:: EXTRACT ::
Attachment styles can help us understand how our trauma impacts our relationships—and what we can do about it.
I work with many organizations that focus on mitigating the impacts of childhood trauma and ACEs; and I’ve noticed that we tend to forget that children with trauma grow into adults with trauma.
In order to create impactful and long-lasting change, we need to invest our energy to healing adults with trauma as well as children with trauma: and that often starts with us unpacking our own trauma.
Today, we’re going to explore how our experiences during adolescence have a profound impact on the patterns we repeat into adulthood—particularly in our relationships.
Attachment Theory & Trauma in Relationships
Attachment theory, pioneered by psychologists like John Bowlby and Mary Ainsworth, provides a framework for understanding the dynamics of our relationships. It theorizes that we form attachment styles in our early childhoods through interactions with our primary caregivers.
These attachment styles then serve as a blueprint for how we approach relationships throughout our lives. Whenever we’re stuck in a reenactment in our relationships, we can often tie it back to our attachment styles and trauma responses.
In other words, the relationships we have as children shape the relationships we have in adulthood.
What are the four styles of attachment?
The four key attachment styles are secure, anxious, avoidant, and disorganized.
Anxious Attachment (aka Anxious-Preoccupied)
Those who are anxiously attached tend to fear abandonment. As children, they learned that they couldn’t rely on their parents to be there for them.
Avoidant Attachment (aka Avoidant-Dismissive)
Those with an avoidant attachment style tend to struggle asking for help. As children, they learned that relying on others could result in harm.
Disorganized Attachment
Also known as the anxious-avoidant attachment style, disorganized attachment is a combination of the anxious and avoidant types. This style is linked to inconsistent behavior in a child’s caregiver(s) where they were sometimes a source of comfort and sometimes a source of fear or danger.
Secure Attachment
Those with secure attachment felt confident as children that their caregivers would return if they left, and they readily sought and received comfort from their caregivers when in distress.
In adulthood, securely attached adults feel comfortable with intimacy and vulnerability and they have generally positive views of themselves and other people.
Connecting Attachment Styles & Trauma
Using the trauma-informed lens, we can see how anxious, avoidant, and disorganized attachment styles can be the result of trauma, including but not limited to physical and emotional abuse or neglect.
One of the key factors that prevents what might be a traumatic experience from settling into the body as trauma is whether a person has someone they can talk to about what happened.
For children, this support is usually their caregivers. When caregivers are absent or ill-equipped to meet their children's’ needs, this results in childhood trauma, especially if there is no one a child can go to for support.

:: THINGS TO DO ::
(1) In the attachment article, rewrite the paragraph beginning "Attachment theory, pioneered by psychologists" as a short bulleted list that keeps its main facts.
(2) Answer these questions from the attachment article:
(a) What are the four key attachment styles?
(b) What do anxiously attached people tend to fear?
(c) For children, who usually provides the support that can keep an experience from settling into the body as trauma?
(3) Reproduce the attachment article word for word, from "The four key" up to and including "there for them.".

:: MATERIAL SHOWN ::
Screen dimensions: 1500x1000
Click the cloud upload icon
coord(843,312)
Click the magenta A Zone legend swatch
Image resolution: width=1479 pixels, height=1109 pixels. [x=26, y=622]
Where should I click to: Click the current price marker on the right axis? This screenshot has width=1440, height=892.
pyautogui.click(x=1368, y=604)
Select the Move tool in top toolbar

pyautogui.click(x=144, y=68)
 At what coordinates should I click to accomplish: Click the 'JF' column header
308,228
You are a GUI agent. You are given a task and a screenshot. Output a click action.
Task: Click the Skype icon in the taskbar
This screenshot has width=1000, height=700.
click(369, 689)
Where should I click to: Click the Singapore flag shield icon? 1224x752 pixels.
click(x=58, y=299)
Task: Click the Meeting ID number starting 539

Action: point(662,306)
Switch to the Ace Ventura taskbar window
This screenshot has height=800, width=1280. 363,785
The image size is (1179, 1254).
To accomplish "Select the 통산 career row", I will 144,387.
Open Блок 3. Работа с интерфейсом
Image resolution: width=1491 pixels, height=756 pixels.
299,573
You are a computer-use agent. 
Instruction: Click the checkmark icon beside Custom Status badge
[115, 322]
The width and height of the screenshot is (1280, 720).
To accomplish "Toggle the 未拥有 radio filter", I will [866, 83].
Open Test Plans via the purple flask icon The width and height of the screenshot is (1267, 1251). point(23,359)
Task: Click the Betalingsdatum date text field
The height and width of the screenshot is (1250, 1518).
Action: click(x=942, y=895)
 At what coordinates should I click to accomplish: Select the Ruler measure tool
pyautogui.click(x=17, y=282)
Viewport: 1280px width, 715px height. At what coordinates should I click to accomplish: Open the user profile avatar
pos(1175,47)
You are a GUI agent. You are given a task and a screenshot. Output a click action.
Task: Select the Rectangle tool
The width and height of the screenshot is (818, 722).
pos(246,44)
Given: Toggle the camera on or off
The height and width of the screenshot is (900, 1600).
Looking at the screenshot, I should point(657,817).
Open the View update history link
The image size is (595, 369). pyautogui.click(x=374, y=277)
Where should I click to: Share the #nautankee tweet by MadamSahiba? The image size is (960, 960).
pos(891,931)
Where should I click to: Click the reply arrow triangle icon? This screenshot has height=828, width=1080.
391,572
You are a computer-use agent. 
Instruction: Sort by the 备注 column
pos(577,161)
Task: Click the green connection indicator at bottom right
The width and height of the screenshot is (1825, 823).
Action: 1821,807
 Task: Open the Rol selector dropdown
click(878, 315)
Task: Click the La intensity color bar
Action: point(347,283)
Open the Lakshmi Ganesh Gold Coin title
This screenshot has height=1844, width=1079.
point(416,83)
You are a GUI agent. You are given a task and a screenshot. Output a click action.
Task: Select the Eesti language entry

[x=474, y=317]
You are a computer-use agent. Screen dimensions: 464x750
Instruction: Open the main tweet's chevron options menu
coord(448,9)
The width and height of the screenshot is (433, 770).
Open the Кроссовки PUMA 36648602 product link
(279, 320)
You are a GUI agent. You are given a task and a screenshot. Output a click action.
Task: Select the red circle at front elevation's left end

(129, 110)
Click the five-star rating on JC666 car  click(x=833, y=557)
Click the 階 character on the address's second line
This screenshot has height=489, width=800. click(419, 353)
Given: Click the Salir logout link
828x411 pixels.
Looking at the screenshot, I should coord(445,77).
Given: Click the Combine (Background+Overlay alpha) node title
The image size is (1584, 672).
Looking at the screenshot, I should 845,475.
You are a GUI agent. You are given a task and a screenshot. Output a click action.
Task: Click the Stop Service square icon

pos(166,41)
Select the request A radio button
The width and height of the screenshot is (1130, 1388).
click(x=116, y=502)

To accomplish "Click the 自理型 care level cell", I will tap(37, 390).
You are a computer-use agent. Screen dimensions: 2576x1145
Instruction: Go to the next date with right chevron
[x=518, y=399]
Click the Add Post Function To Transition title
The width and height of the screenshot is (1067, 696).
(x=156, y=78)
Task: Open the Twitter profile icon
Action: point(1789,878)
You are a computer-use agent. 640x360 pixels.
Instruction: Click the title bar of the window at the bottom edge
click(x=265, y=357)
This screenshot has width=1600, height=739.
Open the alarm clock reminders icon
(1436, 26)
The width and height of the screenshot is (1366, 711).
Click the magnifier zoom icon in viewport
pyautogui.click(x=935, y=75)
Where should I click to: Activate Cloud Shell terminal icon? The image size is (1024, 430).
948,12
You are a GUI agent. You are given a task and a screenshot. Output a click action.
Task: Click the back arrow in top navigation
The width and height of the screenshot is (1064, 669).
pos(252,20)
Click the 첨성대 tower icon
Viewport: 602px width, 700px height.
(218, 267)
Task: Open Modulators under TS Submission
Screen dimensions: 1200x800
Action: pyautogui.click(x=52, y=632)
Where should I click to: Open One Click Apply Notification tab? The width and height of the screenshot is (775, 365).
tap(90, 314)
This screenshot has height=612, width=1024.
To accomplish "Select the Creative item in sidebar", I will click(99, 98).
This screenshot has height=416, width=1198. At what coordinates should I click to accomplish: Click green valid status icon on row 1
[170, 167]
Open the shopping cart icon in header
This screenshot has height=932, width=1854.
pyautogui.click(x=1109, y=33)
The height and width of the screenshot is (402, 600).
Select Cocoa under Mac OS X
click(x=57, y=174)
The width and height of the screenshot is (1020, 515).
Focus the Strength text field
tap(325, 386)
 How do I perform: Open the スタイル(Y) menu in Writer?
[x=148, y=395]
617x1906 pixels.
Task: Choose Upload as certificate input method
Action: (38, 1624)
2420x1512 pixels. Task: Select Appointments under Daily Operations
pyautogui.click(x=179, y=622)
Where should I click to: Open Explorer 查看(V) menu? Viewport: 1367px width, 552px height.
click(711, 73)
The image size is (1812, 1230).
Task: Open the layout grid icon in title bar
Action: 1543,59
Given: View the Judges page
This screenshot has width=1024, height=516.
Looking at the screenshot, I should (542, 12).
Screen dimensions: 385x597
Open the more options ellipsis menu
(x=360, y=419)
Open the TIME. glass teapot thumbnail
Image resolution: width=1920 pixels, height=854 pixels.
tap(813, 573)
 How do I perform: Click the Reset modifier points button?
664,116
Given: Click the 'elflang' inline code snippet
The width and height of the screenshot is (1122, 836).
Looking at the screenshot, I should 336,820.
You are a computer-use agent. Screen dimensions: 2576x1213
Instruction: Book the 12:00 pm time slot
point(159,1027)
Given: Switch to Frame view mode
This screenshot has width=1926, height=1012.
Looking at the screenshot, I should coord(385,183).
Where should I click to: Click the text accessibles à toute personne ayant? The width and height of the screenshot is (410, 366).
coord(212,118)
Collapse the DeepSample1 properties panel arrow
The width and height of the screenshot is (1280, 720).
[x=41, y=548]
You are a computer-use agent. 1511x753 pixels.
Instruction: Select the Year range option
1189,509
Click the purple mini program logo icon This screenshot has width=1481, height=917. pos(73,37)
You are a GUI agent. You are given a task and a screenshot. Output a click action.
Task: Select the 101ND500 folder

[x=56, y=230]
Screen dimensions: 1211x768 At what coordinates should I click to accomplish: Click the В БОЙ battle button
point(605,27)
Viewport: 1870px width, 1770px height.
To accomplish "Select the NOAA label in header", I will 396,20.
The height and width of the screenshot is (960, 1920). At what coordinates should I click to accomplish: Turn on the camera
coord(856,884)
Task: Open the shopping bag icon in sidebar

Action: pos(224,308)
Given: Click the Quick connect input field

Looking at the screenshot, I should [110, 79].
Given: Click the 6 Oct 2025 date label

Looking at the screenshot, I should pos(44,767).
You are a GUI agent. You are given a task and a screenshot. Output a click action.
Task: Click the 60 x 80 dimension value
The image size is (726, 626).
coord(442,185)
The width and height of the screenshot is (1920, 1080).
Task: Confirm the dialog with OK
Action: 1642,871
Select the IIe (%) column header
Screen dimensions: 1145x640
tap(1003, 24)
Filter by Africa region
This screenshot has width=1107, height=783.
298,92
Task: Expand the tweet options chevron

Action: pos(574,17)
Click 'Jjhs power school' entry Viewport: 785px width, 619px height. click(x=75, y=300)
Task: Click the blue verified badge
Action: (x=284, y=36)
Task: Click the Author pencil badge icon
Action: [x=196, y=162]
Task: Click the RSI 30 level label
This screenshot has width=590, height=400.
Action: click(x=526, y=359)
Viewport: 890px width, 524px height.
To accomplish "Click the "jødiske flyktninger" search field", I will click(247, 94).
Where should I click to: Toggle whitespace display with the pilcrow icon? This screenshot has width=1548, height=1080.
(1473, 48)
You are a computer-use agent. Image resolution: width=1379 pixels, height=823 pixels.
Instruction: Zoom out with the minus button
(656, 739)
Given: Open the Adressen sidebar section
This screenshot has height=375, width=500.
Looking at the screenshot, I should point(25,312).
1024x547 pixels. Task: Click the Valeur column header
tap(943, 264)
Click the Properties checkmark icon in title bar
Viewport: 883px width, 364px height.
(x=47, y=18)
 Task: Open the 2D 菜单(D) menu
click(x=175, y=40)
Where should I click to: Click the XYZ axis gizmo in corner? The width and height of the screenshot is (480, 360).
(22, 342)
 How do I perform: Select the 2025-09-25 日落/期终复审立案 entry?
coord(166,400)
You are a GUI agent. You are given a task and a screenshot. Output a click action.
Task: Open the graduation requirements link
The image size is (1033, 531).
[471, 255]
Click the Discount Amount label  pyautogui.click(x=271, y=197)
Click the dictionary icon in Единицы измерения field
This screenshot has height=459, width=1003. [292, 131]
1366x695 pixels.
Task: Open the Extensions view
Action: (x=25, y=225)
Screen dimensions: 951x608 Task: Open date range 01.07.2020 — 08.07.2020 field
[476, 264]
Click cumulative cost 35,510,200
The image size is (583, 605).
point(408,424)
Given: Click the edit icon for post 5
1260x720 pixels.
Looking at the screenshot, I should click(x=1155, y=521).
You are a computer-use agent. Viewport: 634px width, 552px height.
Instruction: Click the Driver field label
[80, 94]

:: RESPONSES TO THE TASKS ::
(1)
- Psychologists such as John Bowlby and Mary Ainsworth pioneered attachment theory.
- The theory offers a framework for understanding relationship dynamics.
- It holds that people form attachment styles in early childhood through interactions with their primary caregivers.

(2)
(a) Secure, anxious, avoidant, and disorganized.
(b) Abandonment.
(c) Their caregivers.

(3)
The four key attachment styles are secure, anxious, avoidant, and disorganized.
Anxious Attachment (aka Anxious-Preoccupied)
Those who are anxiously attached tend to fear abandonment. As children, they learned that they couldn’t rely on their parents to be there for them.